New Windows malware to exploit Google Docs

by CXOtoday News Desk    Nov 26, 2012

malwareA new type of malware is said to be targeting the new Microsoft Windows 8 OS and Windows Server 2012, said security firm Symantec in a recent report. The malware identified as Backdoor.Makadocs is said to exploit vulnerability in the Google Docs program called “Viewer” to carry out its attacks on unsuspicious users in the enterprise.

According to the report, using social engineering tactics to engage a user’s interest in the file, the Trojan arrives as a Rich Text Format (RTF) or Microsoft Word document; when a user opens it, the payload is delivered. In this case, the trojan authors are using Google Docs as a proxy server to get around firewalls and connect to a C&C server, instead of attempting to connect directly.

The Trojan while violating Google’s policies uses the Google Docs function for linking its command-and-control system. The linkage with Google Docs’ online computer is encoded with the help of HTTPS. This in turn causes blocks locally, making it difficult to run the system.

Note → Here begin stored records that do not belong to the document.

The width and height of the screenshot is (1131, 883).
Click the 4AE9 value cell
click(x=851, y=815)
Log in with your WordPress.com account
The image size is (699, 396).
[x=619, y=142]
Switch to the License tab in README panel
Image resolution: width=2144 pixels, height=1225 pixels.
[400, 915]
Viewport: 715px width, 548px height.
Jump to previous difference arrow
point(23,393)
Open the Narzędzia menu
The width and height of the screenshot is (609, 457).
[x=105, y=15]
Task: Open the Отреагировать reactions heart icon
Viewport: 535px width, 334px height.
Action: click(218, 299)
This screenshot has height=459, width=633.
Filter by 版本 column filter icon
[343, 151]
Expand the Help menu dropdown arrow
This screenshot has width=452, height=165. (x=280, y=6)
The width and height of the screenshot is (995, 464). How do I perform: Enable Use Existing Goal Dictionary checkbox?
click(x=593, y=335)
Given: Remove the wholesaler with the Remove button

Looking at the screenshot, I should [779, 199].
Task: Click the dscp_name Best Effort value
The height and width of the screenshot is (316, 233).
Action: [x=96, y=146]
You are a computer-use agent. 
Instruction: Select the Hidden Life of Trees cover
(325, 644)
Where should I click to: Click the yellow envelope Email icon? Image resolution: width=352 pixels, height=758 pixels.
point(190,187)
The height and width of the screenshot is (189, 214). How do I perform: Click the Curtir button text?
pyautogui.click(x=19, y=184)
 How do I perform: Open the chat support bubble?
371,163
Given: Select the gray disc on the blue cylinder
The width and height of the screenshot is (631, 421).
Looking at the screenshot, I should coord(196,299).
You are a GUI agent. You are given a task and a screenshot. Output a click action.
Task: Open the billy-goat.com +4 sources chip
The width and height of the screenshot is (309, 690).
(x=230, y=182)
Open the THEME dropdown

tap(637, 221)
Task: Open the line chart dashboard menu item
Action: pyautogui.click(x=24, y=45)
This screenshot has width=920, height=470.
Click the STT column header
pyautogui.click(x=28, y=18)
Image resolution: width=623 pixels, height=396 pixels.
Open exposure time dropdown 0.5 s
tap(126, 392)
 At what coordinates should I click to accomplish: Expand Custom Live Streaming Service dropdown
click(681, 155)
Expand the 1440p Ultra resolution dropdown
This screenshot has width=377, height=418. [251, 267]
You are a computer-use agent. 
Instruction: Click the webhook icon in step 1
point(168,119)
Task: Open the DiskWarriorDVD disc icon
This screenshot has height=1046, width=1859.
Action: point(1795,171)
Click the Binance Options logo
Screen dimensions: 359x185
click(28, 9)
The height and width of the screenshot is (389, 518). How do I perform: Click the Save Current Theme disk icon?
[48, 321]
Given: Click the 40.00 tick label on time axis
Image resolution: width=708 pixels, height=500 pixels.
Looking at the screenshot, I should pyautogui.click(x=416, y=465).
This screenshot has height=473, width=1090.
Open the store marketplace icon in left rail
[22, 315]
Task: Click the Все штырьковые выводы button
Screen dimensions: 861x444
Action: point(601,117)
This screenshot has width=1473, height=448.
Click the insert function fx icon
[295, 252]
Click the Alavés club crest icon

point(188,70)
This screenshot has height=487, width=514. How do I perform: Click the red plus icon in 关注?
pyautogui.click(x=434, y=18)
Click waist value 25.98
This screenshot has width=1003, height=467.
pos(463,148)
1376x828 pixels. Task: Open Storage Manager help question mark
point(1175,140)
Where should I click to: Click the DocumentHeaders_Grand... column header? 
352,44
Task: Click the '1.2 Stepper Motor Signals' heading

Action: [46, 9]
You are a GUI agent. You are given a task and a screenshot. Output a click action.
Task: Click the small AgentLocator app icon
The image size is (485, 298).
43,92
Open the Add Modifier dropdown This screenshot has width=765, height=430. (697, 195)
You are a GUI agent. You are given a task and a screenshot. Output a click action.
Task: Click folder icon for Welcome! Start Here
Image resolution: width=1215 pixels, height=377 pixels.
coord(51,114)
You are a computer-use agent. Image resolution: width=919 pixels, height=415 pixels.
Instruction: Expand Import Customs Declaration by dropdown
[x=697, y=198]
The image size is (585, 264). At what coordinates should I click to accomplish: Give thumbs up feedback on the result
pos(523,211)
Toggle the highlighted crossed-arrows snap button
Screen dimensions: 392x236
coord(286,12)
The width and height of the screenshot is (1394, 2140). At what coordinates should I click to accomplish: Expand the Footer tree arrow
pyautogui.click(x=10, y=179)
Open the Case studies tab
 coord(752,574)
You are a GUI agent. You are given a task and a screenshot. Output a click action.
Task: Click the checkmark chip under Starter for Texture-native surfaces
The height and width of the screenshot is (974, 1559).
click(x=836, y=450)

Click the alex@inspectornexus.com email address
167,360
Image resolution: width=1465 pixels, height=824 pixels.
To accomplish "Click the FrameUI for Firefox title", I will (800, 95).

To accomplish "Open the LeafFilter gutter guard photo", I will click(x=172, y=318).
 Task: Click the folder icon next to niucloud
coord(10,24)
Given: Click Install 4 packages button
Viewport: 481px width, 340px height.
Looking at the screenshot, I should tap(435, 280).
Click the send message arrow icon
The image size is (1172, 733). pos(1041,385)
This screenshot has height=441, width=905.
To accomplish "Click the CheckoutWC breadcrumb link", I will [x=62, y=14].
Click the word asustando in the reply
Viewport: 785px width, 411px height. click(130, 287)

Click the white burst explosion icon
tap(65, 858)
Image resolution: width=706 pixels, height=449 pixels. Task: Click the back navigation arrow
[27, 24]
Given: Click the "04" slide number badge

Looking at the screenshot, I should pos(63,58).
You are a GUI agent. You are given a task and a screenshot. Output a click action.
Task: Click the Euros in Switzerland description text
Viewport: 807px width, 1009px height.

Symantec researchers believe that it is not quite surprising that these operating systems are key targets because they have been released recently and are being widely used. However, cyber criminals are seizing upon this opportunity to act quickly on the previous versions, from Windows 95 to Windows 7 (and Windows Server 2003 and 2008).

Even though this advanced form of malware has been identified in Brazil, the security firm believes that the cyber criminals may extend to other geographies as well. To refrain from getting infected with the new malware, Symantec has recommended enterprises and end users to complete the most recent security patches deployed onto their computers as well as having their anti-virus definitions updated.

It is also important that users do not download files from unsolicited emails or unknown sources and do not click suspicious hyperlinks that come via email or social network.